Maintaining consistent, transparent communication throughout the due diligence process supports a smoother experience. Expectations should be made clear between the buyer and seller, better ensuring that their post-transaction priorities are aligned. This can help avoid future culture and transition shocks.

Enlisting the expertise of a knowledgeable healthcare M+A advisor to communicate the good, bad, and ugly between buyer and seller can help avoid or at least greatly reduce discomfort and allow each party to work comfortably together following the closing. It is important to know that one person is overseeing each step of the process, from introduction to integration.

9. Poor representation

We have worked with clients that have used their trusted lawyer/friend to represent them during the selling stage. What many of them found was doing so resulted in making the process painfully confusing, time-consuming, and frustrating, often causing the deal to fail.

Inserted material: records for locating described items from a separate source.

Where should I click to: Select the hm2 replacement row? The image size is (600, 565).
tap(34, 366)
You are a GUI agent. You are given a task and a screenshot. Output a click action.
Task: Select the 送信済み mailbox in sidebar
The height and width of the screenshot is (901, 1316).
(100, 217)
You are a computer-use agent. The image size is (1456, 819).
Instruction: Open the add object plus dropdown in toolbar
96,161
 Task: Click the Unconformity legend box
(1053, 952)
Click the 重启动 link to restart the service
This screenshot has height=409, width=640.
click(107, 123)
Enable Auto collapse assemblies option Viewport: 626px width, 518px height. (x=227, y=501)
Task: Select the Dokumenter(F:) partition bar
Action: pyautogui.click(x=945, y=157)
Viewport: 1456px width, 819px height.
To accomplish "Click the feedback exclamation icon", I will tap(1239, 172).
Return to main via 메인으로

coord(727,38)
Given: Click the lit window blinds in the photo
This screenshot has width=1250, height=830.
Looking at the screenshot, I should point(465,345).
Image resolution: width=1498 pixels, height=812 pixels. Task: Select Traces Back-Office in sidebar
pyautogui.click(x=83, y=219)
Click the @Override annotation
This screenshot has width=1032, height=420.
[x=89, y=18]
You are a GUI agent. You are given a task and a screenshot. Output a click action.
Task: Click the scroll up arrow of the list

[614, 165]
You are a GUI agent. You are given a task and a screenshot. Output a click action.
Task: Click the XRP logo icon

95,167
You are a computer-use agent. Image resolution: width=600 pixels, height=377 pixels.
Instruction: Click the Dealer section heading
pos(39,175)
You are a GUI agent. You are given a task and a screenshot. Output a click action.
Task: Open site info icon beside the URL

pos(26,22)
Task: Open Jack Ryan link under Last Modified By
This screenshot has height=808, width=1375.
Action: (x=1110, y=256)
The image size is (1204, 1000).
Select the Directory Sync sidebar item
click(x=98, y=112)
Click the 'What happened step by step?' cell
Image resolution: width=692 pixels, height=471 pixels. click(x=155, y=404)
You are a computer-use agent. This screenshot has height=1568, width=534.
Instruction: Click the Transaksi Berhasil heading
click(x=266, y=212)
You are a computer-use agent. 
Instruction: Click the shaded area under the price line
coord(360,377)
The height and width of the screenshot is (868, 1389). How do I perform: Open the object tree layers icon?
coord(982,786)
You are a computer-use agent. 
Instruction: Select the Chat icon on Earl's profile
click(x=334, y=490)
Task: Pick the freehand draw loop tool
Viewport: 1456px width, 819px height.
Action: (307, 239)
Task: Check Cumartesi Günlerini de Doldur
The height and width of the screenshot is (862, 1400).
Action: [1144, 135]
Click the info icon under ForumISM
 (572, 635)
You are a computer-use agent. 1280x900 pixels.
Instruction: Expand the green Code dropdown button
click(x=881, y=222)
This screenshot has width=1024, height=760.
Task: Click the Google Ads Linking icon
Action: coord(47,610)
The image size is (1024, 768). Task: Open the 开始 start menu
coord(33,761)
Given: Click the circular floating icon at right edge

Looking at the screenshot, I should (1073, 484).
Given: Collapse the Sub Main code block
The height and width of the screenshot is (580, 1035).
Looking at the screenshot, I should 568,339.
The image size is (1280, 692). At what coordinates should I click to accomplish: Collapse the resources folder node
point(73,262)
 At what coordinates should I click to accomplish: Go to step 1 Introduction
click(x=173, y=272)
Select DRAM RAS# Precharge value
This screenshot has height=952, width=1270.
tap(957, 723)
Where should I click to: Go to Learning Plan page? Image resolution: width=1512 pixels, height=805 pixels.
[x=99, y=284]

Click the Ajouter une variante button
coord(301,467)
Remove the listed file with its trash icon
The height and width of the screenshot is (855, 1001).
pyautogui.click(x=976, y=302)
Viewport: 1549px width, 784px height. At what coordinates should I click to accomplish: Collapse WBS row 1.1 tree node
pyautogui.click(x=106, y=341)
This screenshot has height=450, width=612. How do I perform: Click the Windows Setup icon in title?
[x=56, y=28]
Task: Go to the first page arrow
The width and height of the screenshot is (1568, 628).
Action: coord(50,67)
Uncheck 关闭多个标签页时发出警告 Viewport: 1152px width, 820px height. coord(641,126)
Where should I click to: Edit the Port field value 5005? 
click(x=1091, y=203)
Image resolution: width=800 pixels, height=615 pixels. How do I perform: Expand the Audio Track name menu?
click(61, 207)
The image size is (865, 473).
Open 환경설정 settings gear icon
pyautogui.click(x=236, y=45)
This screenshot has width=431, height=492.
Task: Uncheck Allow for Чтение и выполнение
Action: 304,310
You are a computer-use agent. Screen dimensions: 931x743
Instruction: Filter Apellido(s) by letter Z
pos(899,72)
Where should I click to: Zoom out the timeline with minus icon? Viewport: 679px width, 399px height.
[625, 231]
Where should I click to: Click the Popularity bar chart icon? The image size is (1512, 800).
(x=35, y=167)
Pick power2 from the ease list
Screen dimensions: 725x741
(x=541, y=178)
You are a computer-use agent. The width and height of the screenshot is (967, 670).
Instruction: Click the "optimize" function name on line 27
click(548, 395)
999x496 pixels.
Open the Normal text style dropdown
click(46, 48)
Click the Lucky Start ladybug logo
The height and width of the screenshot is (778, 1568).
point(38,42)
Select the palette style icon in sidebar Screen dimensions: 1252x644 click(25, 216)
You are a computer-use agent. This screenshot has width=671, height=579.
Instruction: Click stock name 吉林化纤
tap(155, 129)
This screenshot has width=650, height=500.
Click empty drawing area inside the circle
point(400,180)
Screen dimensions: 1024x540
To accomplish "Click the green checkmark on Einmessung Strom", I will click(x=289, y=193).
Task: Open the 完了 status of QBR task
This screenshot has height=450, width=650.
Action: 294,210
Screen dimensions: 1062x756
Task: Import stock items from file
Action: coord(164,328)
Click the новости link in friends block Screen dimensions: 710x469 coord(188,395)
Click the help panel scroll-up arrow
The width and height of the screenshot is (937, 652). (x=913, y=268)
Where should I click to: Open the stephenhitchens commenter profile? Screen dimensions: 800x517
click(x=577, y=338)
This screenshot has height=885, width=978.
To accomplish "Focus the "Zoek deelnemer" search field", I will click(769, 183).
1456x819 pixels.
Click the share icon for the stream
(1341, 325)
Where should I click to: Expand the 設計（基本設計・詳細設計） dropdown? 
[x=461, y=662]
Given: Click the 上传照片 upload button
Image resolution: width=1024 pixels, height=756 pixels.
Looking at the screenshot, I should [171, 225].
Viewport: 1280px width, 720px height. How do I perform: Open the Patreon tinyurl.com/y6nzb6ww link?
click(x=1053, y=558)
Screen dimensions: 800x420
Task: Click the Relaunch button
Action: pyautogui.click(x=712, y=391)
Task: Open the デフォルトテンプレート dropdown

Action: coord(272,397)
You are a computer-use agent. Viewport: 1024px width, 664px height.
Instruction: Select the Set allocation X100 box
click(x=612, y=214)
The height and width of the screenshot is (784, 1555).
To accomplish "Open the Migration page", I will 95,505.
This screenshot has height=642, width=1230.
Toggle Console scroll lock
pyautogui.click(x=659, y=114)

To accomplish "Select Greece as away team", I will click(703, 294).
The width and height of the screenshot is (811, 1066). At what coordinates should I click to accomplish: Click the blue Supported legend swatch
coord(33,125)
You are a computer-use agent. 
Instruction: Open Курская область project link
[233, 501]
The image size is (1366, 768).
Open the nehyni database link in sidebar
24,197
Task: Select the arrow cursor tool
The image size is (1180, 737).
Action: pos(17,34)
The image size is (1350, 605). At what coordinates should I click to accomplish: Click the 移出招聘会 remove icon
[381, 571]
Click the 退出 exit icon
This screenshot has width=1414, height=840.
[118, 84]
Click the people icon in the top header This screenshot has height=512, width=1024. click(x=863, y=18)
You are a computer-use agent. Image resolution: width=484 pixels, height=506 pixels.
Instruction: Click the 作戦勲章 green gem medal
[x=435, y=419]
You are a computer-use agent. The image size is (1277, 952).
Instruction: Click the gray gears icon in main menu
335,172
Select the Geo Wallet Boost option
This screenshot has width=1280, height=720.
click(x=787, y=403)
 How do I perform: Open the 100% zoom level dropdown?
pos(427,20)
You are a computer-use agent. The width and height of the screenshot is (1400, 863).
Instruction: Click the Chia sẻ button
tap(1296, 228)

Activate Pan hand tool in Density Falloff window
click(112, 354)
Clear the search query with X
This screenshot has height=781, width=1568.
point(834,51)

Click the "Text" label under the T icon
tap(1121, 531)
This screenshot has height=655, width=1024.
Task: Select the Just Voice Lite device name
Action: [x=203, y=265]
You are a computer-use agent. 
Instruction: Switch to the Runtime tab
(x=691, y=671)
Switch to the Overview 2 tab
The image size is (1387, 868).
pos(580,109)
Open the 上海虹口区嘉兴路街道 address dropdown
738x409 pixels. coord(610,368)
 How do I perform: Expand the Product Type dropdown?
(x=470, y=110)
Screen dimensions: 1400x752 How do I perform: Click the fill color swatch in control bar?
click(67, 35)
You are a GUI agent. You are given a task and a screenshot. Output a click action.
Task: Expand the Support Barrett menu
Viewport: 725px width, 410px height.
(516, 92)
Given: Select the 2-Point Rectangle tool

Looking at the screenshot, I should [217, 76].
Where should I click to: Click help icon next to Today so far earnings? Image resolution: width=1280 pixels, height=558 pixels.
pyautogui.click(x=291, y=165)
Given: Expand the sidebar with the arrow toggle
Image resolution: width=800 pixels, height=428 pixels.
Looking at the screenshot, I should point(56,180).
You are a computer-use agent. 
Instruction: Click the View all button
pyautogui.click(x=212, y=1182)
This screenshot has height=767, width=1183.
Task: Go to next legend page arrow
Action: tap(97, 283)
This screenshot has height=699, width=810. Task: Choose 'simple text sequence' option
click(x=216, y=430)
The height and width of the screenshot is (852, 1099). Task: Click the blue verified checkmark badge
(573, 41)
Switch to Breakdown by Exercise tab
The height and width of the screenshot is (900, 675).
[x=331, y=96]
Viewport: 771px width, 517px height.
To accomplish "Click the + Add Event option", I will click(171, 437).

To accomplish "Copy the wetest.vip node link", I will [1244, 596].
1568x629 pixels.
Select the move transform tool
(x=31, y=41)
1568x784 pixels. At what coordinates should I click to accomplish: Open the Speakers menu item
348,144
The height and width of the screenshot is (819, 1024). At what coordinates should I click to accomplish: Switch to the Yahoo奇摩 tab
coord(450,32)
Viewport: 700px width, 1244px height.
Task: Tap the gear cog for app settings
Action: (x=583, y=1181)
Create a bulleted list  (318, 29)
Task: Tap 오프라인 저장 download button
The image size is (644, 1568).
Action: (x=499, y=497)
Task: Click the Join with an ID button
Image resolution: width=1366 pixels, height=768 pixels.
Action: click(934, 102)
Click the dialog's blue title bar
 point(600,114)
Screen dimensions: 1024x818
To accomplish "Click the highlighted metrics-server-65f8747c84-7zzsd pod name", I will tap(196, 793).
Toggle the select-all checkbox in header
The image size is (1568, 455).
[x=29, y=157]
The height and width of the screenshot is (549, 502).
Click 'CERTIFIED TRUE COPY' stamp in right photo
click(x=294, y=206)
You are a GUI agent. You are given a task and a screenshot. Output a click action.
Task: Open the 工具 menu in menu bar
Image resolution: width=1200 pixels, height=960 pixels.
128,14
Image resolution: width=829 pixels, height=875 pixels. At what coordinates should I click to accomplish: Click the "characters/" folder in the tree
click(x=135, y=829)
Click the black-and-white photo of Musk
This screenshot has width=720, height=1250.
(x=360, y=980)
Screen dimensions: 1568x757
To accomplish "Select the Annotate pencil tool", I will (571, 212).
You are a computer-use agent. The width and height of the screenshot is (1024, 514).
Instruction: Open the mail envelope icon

Let's face it: Buyers are typically experienced and have gone through the M+A process multiple times. Sellers, most likely, have not, which is why they need a lawyer with experience in their area. The details and language involved in a healthcare M+A transaction are often complex. There is often common language and terms that an experienced healthcare M+A lawyer will know to look for. This helps ensure a seller's best interests are represented in the deal.

A knowledgeable lawyer will also not waste time on other common protections for the buyer. If your lawyer is arguing over language or points that are typically standard in a deal, not only are you wasting your time and money, but you may be frustrating and insulting the buyer.

Have someone in your corner who knows the legal pitfalls and vulnerabilities you will encounter during the final stages of a deal. This will help you receive the most protection while making sure you understand the nuances of the legal jargon that will affect the sale of your business.

10. All eggs in one basket

When it comes time to sell your company, you may be tempted to jump at the first prospective buyer that approaches you with a reasonable offer and good fit from a culture perspective. After all, doing so will seemingly reduce the length and stress of the selling process.

This approach can work well, but we have also seen it go south very quickly. The reason: If the buyer knows or believes it's in the driver's seat, it may pay what it thinks is a price likely to get a seller to bite and not necessarily what is fair and appropriate.

Without competition, a seller loses critical leverage and may be pressured into compromises. For example, we worked with a client approached by a buyer directly. This buyer offered an amazing multiple for his company. It was the first offer he received. On paper, the offer looked like a great deal. Unfortunately, once the LOI was signed, the buyer quickly pulled apart the financials and discounted so many items that the multiple was no longer desirable.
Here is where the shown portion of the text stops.